Jan. 18, Missouri Attorney General Eric Schmitt released a public statement addressing mask mandates in school. Preceding this statement, Schmitt had announced 36 different school districts he planned to sue. Jan. 24, Schmitt revealed nine more districts being sued.
“Last month, I informed a number of school districts that their decision to continue to enforce mask mandates is illegal and must be stopped immediately. Some school districts dropped their mask mandates and quarantine orders, but others continue to defy the law, despite the fact that COVID-19 poses very little risk to children. My office is currently finalizing lawsuits against all non-compliant districts to end the forced masking of schoolchildren, which will be filed later this week,” Schmitt said in his Jan. 18 statement.

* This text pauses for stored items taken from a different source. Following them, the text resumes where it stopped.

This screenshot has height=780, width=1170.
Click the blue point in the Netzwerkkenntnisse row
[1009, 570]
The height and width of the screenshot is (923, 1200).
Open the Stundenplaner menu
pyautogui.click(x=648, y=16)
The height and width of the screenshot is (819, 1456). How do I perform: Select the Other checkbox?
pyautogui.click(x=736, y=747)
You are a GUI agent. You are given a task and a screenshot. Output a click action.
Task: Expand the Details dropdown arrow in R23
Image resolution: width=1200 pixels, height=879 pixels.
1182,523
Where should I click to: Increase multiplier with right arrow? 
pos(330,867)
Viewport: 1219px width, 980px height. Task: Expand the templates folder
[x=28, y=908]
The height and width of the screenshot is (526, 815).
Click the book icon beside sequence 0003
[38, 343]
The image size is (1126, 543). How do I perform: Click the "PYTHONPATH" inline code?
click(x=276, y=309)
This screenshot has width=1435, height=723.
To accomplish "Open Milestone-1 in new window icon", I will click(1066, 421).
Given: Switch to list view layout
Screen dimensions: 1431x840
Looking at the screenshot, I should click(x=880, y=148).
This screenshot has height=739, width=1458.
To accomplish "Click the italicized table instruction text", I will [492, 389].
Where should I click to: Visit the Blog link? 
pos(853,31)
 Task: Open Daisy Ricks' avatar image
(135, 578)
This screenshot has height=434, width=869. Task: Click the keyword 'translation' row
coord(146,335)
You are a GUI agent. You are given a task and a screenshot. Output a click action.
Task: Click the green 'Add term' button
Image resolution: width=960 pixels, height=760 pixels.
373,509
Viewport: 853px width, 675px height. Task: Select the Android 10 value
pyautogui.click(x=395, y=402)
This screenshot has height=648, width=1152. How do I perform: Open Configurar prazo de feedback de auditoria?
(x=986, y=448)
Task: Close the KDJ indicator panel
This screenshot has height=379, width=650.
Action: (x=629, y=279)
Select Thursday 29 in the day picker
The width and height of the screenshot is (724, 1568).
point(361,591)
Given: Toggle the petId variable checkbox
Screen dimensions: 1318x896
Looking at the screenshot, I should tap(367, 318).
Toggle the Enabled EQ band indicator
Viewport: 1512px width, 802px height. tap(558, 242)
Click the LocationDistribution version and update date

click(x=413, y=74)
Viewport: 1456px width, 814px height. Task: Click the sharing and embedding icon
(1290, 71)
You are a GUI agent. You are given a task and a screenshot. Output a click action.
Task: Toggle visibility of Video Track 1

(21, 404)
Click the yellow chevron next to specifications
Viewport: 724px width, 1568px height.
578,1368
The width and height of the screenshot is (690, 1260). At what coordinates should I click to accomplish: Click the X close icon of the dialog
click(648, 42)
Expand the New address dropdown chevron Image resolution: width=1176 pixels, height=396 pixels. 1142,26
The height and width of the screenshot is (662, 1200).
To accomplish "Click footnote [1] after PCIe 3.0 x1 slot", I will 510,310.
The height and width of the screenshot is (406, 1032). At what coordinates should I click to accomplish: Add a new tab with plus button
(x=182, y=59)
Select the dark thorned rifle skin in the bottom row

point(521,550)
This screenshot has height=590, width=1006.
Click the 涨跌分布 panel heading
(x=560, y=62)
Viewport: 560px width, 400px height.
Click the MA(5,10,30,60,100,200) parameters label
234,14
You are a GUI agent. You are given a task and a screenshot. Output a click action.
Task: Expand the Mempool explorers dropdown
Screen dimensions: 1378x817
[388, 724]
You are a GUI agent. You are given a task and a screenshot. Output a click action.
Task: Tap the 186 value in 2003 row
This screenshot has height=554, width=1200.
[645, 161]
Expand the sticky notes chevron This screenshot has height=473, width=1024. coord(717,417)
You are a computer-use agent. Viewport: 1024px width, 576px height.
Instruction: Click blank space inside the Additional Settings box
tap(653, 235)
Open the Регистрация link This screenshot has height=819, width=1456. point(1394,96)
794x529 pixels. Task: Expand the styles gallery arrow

Head principal Jeremy Mitchell stated that Parkway is working with experts to deal with the lawsuit and discussing the situation with other districts. Additionally, Mitchell added that school-level mask mandates are being monitored based on district statistics of COVID-19 cases.
“Communities should have the option to do what’s best for their community. What might be best for Parkway might not be best for Hazelwood or Rockwood or Pacific, so I think that local control is important,” Mitchell said. “To make all school districts do exactly the same thing didn’t seem like the best idea.”
Some students are in support of the lawsuit. This stance was demonstrated through a Dec. 6 protest earlier in the school year. Junior Nolan Gaddy believes that students should be able to choose whether or not to wear a mask.
“I think [the lawsuit is] good. I don’t like masks. If you don’t care you shouldn’t have to wear a mask, it shouldn’t be required,” Gaddy said. “Kids haven’t been wearing masks, and they get kicked out of school and it shouldn’t be like that. My teacher is like, ‘put your mask up.’ I can’t breathe. My friend chose not to wear his mask in school, and he got sent to the office for the entire day.”
Other students, however, have a different view of the matter. Senior Ellie West experiences anxiety over possibly exposing her family members to COVID-19 through school.
“Honestly, [the lawsuit] is a waste of money. It doesn’t make sense to be suing all of these school districts for trying to do their best to protect their educators and their students,” West said. “I have a lot of anxiety that I would be the one that would give [COVID-19] to [my grandma] because I don’t know that she wouldn’t survive it and that would absolutely wreck me. It makes me really nervous because I’m going to school, I don’t know where the people around me have been, who they’ve seen, if they’re sick and came to school anyway. People not wearing masks around me makes me really nervous because I’m really focused on my grandma’s safety.”